Me: I say Ego, could we have a little chat
Ego: Tra-la-la-la-la-la holly….fa la la la la la la a la
Me: Ego, I know you can hear me…
Ego: It’s Christmas time, there’s no need to be afraid. At Christ…ooh look, more chocolate!!
Me: Yes, enough thank you, I neither need nor want any more chocolate, I want to talk to you
Ego: Sorry, far too busy planning our outfit for New Year’s Eve, shall you wear the red velvet or the purple, do you think?
Me: EGO! SIT!!
Ego: Sigh….go on then, what is it?
Me: First of all, I want to say how much I admire your skill and dexterity
Me: Well you’ve managed to pull the wool over my eyes for the best part of a month now and I’ve only just realised it in the last few days
Ego: Don’t know what you’re talking about. Sugared almond? Crystallised ginger?
Me: Thank you, no. And stop changing the subject. You know perfectly well what I’m talking about. You took one look at my decision to stop “doing” and start “being” and you jumped right into the gap, didn’t you?
Ego: Did I?
Me: Yes – you and your pal Mr Can’t B. Arsed.
Mr Can’t B. Arsed: Did someone call? ‘Fraid I can’t do anything at the moment, I’ve just eaten my own body weight in Turkish Delight and I’m feeling a bit sticky. Could you just roll me up in another blanket and put the Poirot Box-Set on again?
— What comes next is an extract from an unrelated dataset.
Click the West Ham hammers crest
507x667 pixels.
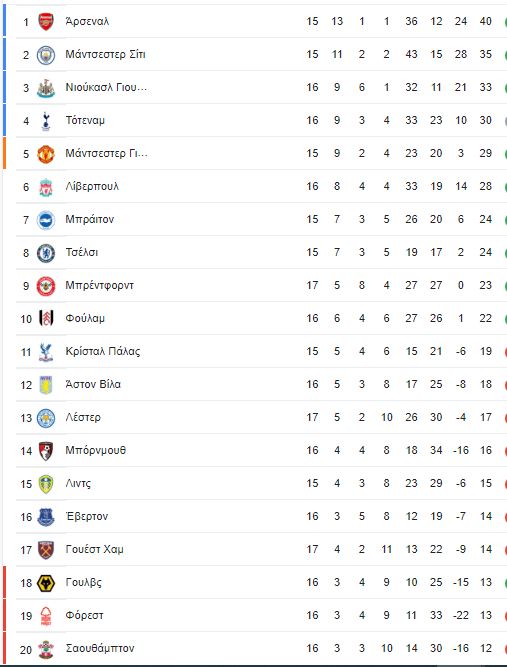click(x=46, y=550)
Me: Now listen you two. You have been helpful to me, to some extent, and I know that’s really what you want, isn’t it.
Ego/Mr C.B.A: Er…yes, yes of course…
Me: You’ve led me very kindly onto the sofa, you’ve snuggled me up with endless cups of tea and old films, you passed me plates of cakes and you’ve very effectively helped me to withdraw from all that frantic and formless doing that I was getting lost in, so Thank You.
Ego: Welcome, I’m sure
Mr C.B.A: There’s a “but” coming, I can feel it….stuff a biscuit in her mouth, quick…
Me: NO MORE BISCUITS!!! You’re right, there is a “but” coming…Thank You for helping me to step back from all the doing, BUT your real skill has lain in blind-siding me to what the “being” was supposed to be all about, hasn’t it. Just “being” isn’t about vegetating and getting fat and putting everything off till some mythical tomorrow that never comes. It’s not about letting whole days drift by having done absolutely nothing productive. The odd day doing that is glorious, yes – but it’s glorious because it’s a treat. When it becomes the norm it’s not a treat at all, it’s just laziness. And you two, of all people, know that I already see myself as unbelievably lazy so encouraging me to be even lazier is NOT HELPFUL!!!
Ego: Don’t shout dear, it makes your nostrils flair unattractively. And you’ll wake Mr C.B.A up. And we were only trying to help….
Me: Yes, but WHO were you trying to help in letting me give in to my inner slug?
Ego: Well you…obviously…
Ego:…well, all of us, obviously, I mean we’re all different bits of you aren’t we…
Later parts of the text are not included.